Uma das mais brilhantes construções de marcas dos últimos anos é a da Moleskine. Todo mundo conhece a famosa história dos caderninhos que, segundo a lenda, foram usados por escritores e pintores famosos, como Hemingway e Picasso. Lenda mesmo, aliás, já que a empresa foi criada apenas em 1997. Mas é o cuidado em colocar alma e storytelling num simples bloco de papel que explica alguém pagar 11 euros pelo modelo padrão, vendido quase 5 milhões de vezes a cada ano. E é esta construção de marca que justifica por que uma importadora de carro belga, a D'Ieteren NV, comprou 41% da empresa e ainda quer o resto. No dia seguinte da transação, as ações da importadora tiveram uma valorização líquida de 506 milhões de euros. Na hora de diversificar os investimentos, por que alguém haveria de investir no impresso? Talvez porque quem tem alma, tem vida, e a vida pode ser esparramada para qualquer lugar – do impresso para o digital, inclusive (você lembra de algum exemplo tão bem-sucedido do contrário?).
Em um mundo cada vez mais digital, o sucesso da Moleskine comprova que há lugar para tudo que tem conteúdo e conceito. Como a Taschen, a editora alemã de livros de alto padrão, que acaba de interromper a produção de livros digitais, pela inexpressividade das vendas. Na visão da empresa, o livro digital tem sido apenas uma reprodução simplista do impresso, e este continuará oferecendo uma experiência muito melhor do que aquele. Contudo, se o digital oferecer algo mais, então um não será concorrente do outro – o que, aliás, qualquer um que esteja vivendo intensamente a comunicação já descobriu, pois os mundos on e off (ainda existe alguém que os separe?) serão sempre complementares, pois já usamos de forma integrada.
Da descrença da velocidade do digital ao deslumbramento oriundo de sua força, passamos por vários estágios de aculturamento com um mundo novo que jamais será o mesmo.

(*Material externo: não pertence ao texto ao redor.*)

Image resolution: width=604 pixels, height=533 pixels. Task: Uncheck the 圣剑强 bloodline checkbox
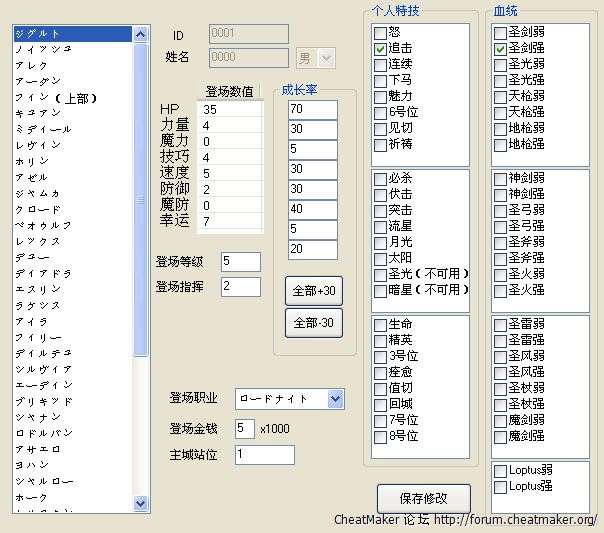tap(500, 48)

Mas, assim como a história nos mostra o convívio entre várias tecnologias em diferentes setores, na comunicação também estamos aprendendo a harmonizar e potencializar o convívio entre o impresso e o digital, da mesma forma que cada um de nós o faz no dia a dia.
Nenhum de nós jamais será 100% digital. Continuaremos sempre em busca da melhor experiência, e o escrever e folhear de páginas, com sua textura, tamanho e som, ainda continua sendo uma delas. Ao menos enquanto continuarmos minimamente humanos.